Christopher Serju, Gleaner Writer
CAPTAIN HAVELON Honeyghan, chairman of the Jamaica Fishermen Co-operative Union, has accused Petcom of predatory business practices and poor corporate citizenship for its failure to give back to the fisheries industry, despite the millions of dollars earned from it.
"You are sucking the blood of the industry, but you don't put back anything," he said in a recent address to the annual general meeting of the co-op held at The Knutsford Court Hotel, New Kingston.

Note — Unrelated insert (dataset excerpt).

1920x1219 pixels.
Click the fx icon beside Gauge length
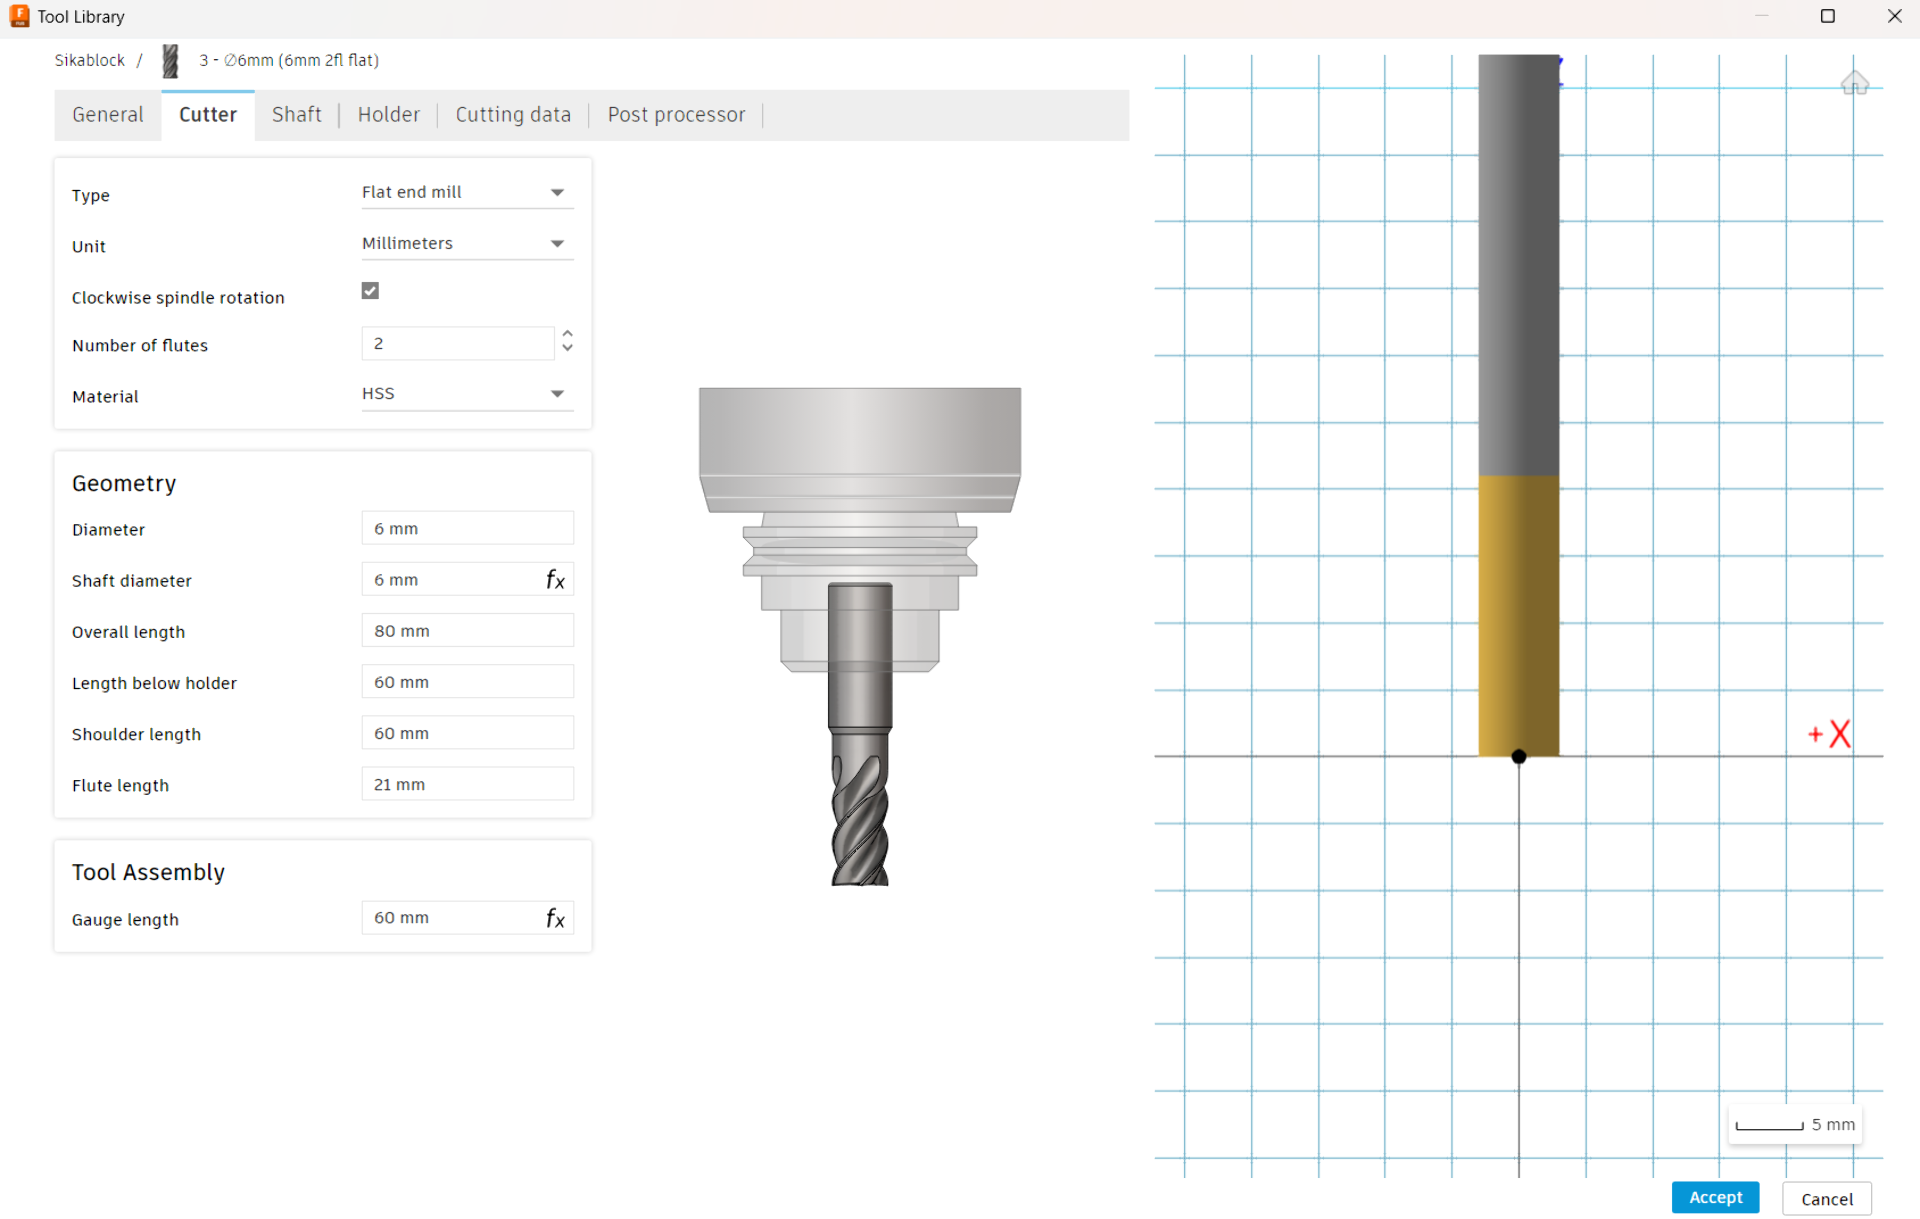coord(555,918)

Continuing, he charged: "Petcom, to me, has not done enough for this industry. They have not offered a scholarship for the fishermen. We are using in this industry, about 80 million litres of fuel per annum - that is supplied from Petcom and they have never offered a scholarship to one fisherman's child."
Captain Honeyghan challenged the state-owned oil refinery to emulate other corporate entities which over the years have given back to society by way of sponsoring sporting events or scholarships. He said: "Let poor people children attend university too. You put down one $10-million scholarship for the next five years and I will work with you. If you can't put $10 million, tell me how much you can put."
The veteran fisherman also questioned the company's pricing strategy, which sees the price of fuel to the public fluctuating weekly on the grounds that it flies in the face of good business sense.
"When fuel price goes down in the United States, it goes up in Jamaica. When fuel price goes down on the world market, it goes up in Jamaica," noted Honeyghan.
Declaring that the contract between the Ministry of Agriculture and Fisheries and Petcom is due for renewal in May, Captain Honeyghan served noticed that his organisation would be seeking to be represented at the signing. With Agriculture Minister Roger Clarke having left the meeting, he directed the challenge to André Kong.
"I want to say to the CEO from fisheries, we are not satisfied and I speak on behalf of the fishing population. If a contract is to be signed with Petcom, we want a representative from this organisation present because the kind of treatment that is meted out to the industry over the years from Petcom is unsatisfactory," Honeyghan charged.
"The willy-nilly way where if you order fuel they tell you that they don't have any ... and you have to sit and wait until they get that … it can't work, it will not work," stated Honeyghan.